What Marketers Can Expect From China's Slowdown

A man looks at an electronic stock indicator of a securities firm in Tokyo, Tuesday, Aug. 11, 2015. Tokyo stocks gave up earl
A man looks at an electronic stock indicator of a securities firm in Tokyo, Tuesday, Aug. 11, 2015. Tokyo stocks gave up early gains and ended lower Tuesday as investor sentiment was stifled by concern over China's economic outlook and the effect on linked economies after the country's central bank moved to boldly devalue its currency. (AP Photo/Ken Aragaki)

In China, multinational manufacturers are confronting a first-in-a-generation structural slowdown. Vigilance is in order. Panic is not. The bottom will not fall out of the market but some sectors may enter a state of suspended animation.

Chinese consumers, even the most upwardly-mobile ones, are cautious even in the best of times. And China's Millennials, the so-called "Post 90s" cohort, are a particularly wary lot. For the past decade, seven million people have entered a tight job market every year.

Household savings rates will always be higher than in Western countries because institutions that protect individual financial interests are nascent. And acute uncertainty provokes profound anxiety. Swooning stock markets and abrupt currency lurches exacerbate a sense of pervasive vulnerability.

However, let's keep in mind a couple reassuring facts. For the past several years, incomes of mass market consumers, particularly in lower-tier cities, have risen. This is why Chinese exports are no longer as competitive as they were five years ago.

And the slowdown will affect geographic regions differently. The northeast "rust belt" and western provinces are in for particularly tough times. But these areas, dominated by heavy industrial and agriculture sectors, are perpetually penny-pinched. So their impact on national consumer spending on could be muted. (It is a misconception that city "tier" and geography are one and the same. In both coast and inland areas, lower-tier cities are often near to first- and second-tier cities.)

Given these cross-currents, we should expect:

First, "high involvement" categories which are hallmarks of middle class arrival -- cars, premium fashion, watches, foreign travel, premium furnishings, high-end home entertainment equipment -- will be significantly impacted. Until the economy finds its equilibrium, purchases of these expensive items will be considered particularly "risky."

Upper and upper-middle classes fear hard-earned gains, ones made possible by the existing economic order, could be easily lost in the "new normal" era. Anxiety is exacerbated by a gnawing sense that the central government is groping for a new growth strategy.

That said, Xi JinPing, China's de facto emperor, is wearing clothes. The pragmatic Chinese understand patience and a degree of trial and error are productive during "interesting" times.

But they will not open wallets until the coast is clear. And different categories will recover at different speeds.
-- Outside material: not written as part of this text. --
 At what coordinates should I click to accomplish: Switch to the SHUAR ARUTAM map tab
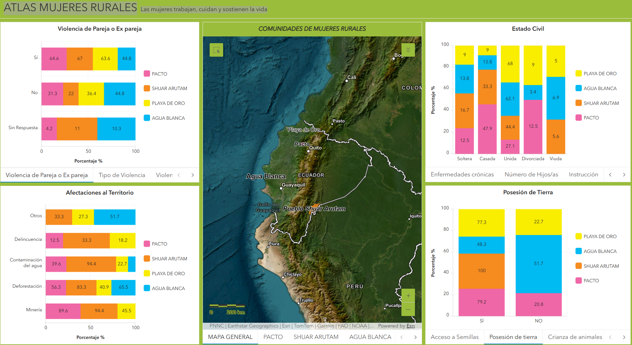pos(316,337)
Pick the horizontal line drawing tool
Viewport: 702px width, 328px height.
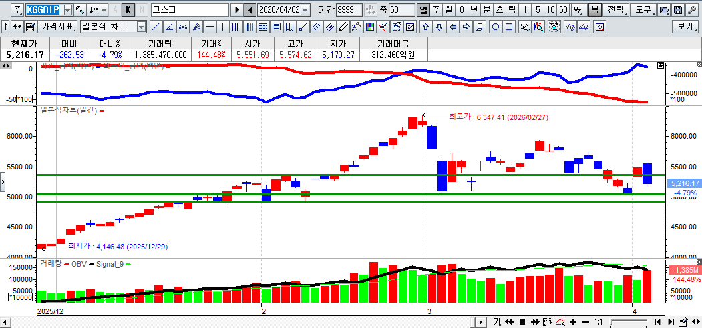point(209,27)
Publicly-consumed goods that both project status and are not prohibitively expensive will bounce back more quickly than big-ticket items. These items are premium but are not particularly high in terms of out-of-pocket cost. Italian restaurants, French wine and luxury accessories for gifting will suffer less than automobiles, upscale sofas and $10,000 luxury bags.

Second, unless economic winds worsen dramatically, sales of mass market brands should be relatively stable. During the first six months of 2015, Anta sports shoes enjoyed a +24% increase in retail turnover.

However, there will be a flight towards value. Multinational marketers must resist the urge to compete based on price. Local brands boast the scale to operate at low margins and regard "cheap" as a competitive advantage. International brands will never have the operational resourcefulness of mainland players to win a low-cost game.

International brands must recalibrate their price-value equation.

Focus should be on external payoffs rather than internal satisfaction or release. In a back-to-basics environment, celebrating indulgence is risky. Premium yogurt should focus on "delicious digestion that gets you going" rather than pure taste satisfaction.

Brands must highlight inner substance. Casual fashion brands such as Zara and H&M should both balance trendiness with product heritage and quality messages. Rejoice shampoo should reformulate its product to enhance "advanced nutrition for damaged hair." Nike shoes should link a "Just do it" spirit with high-tech performance features.

Finally, the importance of digital channels will continue to proliferate at an accelerated pace. The Internet provides "radical transparency" of both price and value. Chinese consumers will invest more time searching for information, even for relatively low-involvement categories such as cosmetics, sanitary napkins and apparel. Marketers should align "top down" brand messages with "bottom up" social media and e-commerce strategy. The latter should skillfully leverage online opinion leaders and promote advocacy through focused user generated content.

Across China's unsettled commercial landscape, marketers must avoid knee-jerk despair. Now is the time to commit to long-term thinking. China remains a huge and promising market The country's consumer class has achieved critical mass, but brands need to work harder to calm the nerves of disoriented shoppers.